For those not familiar with TeX (a system dedicated to the production of
scientific papers in the highest possible typographic quality):
TeX has a number of ASCII mnemonics that TeX's input stomach converts
with a little parser automatically into proper high-quality typographic
- -> hyphen
-- -> en dash
--- -> em dash
` -> left single quote
`` -> left double quote
' -> right single quote
' -> right double quote
~ -> no-break space
TeX also allows the user to switch between a normal mode and a
mathematical mode. Math mode starts and ends with a $ character.
In math mode, the following substitutions are used
- -> minus
' -> prime
'' -> double prime
TeX takes as much care as Unicode of good typography and has as far
as quotes and apostrophes are concerned a very comparable repertoire
of punctuation characters. TeX also has combining characters, and
it is even possible (like in full Unicode implementations) to stack
many combining characters in TeX:
\"a -> ä
\'a -> á
\`a -> à
... and many more ...
Surely, the use of apostrophe as the input mnemonic for the acute
and right quote was clearly inspired by the glyph shapes that early
VDUs followed, but this has nothing to do with bad typography or
with any other problem. The apostrophe is as much just a mnemonic for
the correct character as --- is a mnemonic for the em dash.

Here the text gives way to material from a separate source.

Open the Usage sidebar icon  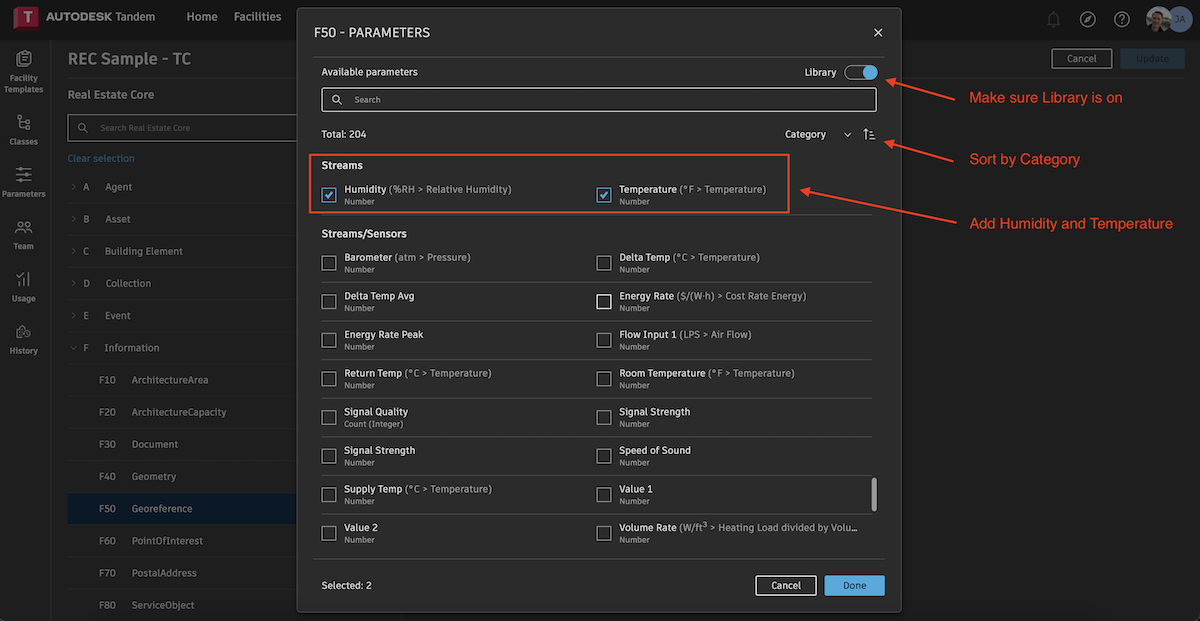24,285
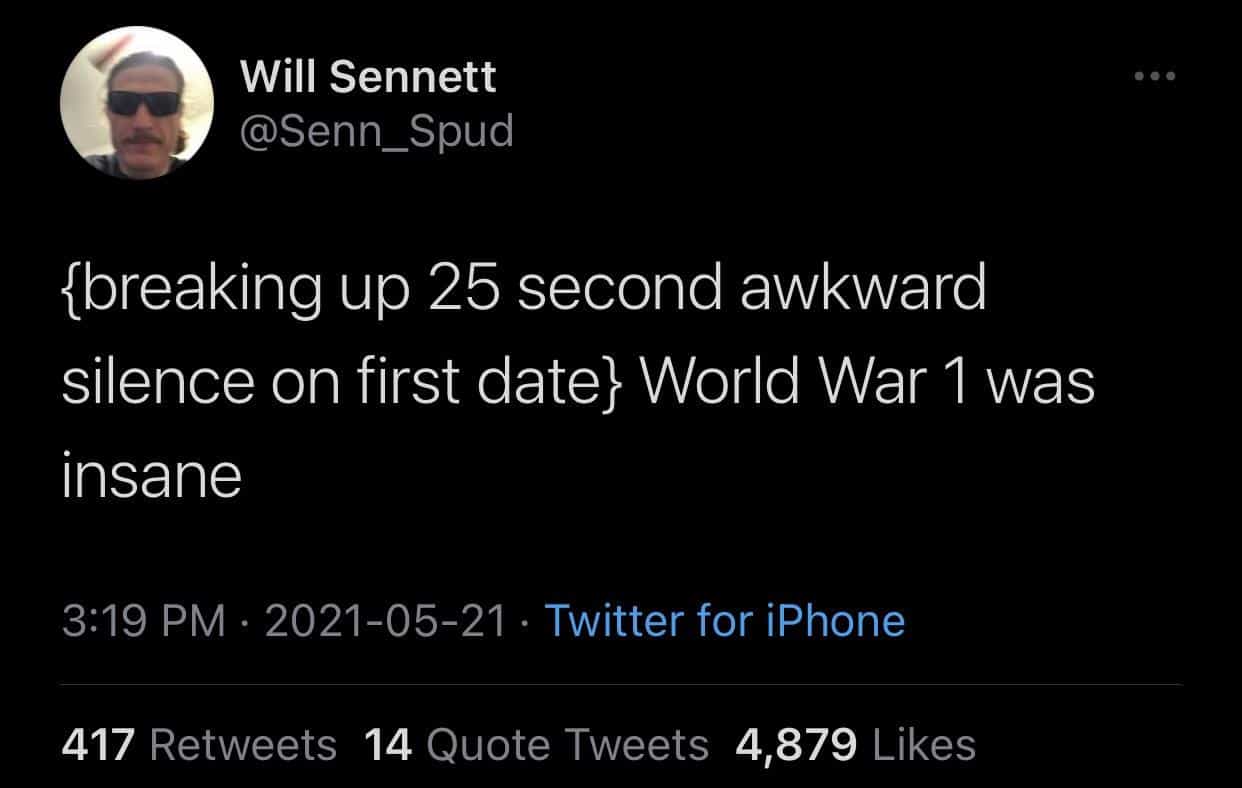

TeX goes even beyond Unicode at least for one interesting special
character: TeX distinguishes between normal spaces and spaces after a
sentence. The latter are allowed to grow a bit larger during paragraph
formatting (unless the \frenchspacing option is activated which
prohibits this), and according to at least US typewriter rules are
represented by a double space on typewriters (not so Europe). TeX
handles this as follows: any space character between a full stop and a
following capital letter is by default interpreted as such an
end-of-sentence space, and in situations where this is not appropriate
(such as in "M. Kuhn"), the writer is supposed to use either "~"
(no-break space) or "\ " (explicit normal space) to tell TeX that this
is not an end-of-sentence space.
I wonder, whether it would be a good idea to add such an end-of-sentence
space to Unicode. I understand that it is primarily an artifact of US
typographic tradition and that Europeans tend not to make any
distinction between spaces that terminate sentences. I could imagine
smart-space algorithms (similar to the smart-quote algorithm) that help
editor users to conveniently select the right space type automagically.
Donald E. Knuth: The TeXbook. Addison-Wesley, 1986. ISBN 0-201-13448-9.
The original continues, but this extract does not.